Arbore anticipa alcune delle ricerche fatte per creare un documentario che restituisce il giusto merito a tanti musicisti italiani, emigrati tra la fine dell’800 e gli inizi del ‘900, che hanno fortemente contribuito a scrivere la storia del jazz. Molti di loro non sapevano leggere e tanto meno scrivere la musica, ma avevano il ritmo nel sangue e nelle loro improvvisazioni mescolavano antichi ritmi siciliani con le note assorbite nella nuova patria.

E cosí mentre in Argentina gli immigrati italiani contribuivano a far nascere il tango, negli Usa si inserivano nel jazz, condividendone la passione con i neri. Filoni musicali che venivano espressi dalle classi piú umili, quelle che vivevano ai margini della societá, ma anche quelle che erano piú aperte al sogno e alla voglia di lottare e andare avanti.

Arbore nel suo viaggio alla ricerca di musicisti di origine italiana snocciola nomi che nel tempo si sono americanizzati. Li toglie dall’anonimato restituendo loro l’orgoglio delle origini e il giusto posto nella storia.

Ed é con orgoglio che gli italo-americani in sala lo ascoltano ricordando ancora oggi quell’infanzia e adolescenza in cui si vergognavano di essere italiani.

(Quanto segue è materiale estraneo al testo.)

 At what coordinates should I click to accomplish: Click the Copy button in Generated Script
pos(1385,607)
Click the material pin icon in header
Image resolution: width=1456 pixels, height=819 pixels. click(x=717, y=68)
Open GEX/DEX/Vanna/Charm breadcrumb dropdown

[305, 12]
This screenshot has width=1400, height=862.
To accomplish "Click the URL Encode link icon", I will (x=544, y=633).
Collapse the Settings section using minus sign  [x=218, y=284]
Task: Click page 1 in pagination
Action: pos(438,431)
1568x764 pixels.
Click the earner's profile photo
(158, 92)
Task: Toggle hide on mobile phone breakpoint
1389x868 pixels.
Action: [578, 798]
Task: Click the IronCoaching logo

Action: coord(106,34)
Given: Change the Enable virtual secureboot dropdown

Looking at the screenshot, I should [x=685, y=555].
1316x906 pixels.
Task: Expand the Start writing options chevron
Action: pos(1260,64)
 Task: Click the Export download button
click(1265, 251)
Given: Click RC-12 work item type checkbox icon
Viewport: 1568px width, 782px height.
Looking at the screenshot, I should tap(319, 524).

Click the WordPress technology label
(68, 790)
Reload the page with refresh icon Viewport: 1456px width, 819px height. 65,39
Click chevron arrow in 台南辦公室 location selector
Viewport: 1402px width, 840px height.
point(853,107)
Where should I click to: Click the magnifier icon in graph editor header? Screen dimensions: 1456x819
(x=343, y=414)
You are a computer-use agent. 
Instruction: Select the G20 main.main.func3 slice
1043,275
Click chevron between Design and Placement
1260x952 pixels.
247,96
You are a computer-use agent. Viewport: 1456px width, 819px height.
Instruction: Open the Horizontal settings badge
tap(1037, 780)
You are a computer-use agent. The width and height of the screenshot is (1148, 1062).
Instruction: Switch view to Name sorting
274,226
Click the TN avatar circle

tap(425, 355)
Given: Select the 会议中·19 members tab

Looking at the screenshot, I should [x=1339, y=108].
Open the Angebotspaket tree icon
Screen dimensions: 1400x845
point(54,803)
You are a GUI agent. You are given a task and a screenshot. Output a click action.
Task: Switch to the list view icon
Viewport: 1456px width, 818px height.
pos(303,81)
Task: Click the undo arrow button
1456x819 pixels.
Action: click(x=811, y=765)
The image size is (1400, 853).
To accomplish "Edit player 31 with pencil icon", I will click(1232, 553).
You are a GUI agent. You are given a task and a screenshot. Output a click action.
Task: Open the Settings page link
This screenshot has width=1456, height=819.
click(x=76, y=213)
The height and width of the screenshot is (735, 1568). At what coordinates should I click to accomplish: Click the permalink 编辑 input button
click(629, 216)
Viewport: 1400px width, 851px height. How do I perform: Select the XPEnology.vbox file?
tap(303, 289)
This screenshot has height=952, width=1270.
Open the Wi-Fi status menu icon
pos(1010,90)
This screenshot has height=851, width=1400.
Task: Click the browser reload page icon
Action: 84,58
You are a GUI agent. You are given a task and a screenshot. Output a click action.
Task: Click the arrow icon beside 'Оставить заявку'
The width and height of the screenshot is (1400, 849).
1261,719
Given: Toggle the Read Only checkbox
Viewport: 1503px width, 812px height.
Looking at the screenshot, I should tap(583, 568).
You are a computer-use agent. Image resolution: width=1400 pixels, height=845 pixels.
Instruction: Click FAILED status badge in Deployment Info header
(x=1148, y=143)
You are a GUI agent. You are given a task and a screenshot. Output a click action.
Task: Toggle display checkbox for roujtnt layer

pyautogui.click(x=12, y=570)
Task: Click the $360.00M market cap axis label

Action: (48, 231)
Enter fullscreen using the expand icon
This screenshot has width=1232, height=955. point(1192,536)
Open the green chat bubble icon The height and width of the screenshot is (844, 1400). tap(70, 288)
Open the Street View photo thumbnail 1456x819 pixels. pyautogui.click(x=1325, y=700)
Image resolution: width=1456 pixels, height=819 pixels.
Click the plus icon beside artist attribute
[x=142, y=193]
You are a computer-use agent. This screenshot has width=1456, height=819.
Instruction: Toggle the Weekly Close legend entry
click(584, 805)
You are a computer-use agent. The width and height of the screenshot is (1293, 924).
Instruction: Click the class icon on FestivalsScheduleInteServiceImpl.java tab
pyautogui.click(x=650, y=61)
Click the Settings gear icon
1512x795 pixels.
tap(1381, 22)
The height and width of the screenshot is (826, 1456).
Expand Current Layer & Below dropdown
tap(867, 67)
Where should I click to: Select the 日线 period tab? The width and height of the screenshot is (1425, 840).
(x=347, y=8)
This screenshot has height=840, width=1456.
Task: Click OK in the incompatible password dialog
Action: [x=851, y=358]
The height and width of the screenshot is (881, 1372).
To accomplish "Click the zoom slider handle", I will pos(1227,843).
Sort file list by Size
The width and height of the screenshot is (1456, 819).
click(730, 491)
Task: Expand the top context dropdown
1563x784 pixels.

Il racconto di Arbore, la sua lunga, appassionata ricerca, sono un ulteriore tassello verso il riscatto di intere generazioni che hanno contribuito alla crescita degli Stati Uniti. E’ la stessa storia di tanti altri italiani che in ogni angolo hanno portato lavoro, valori, e soprattutto creativitá, sogni e una tenacia capace di sciogliere i confini.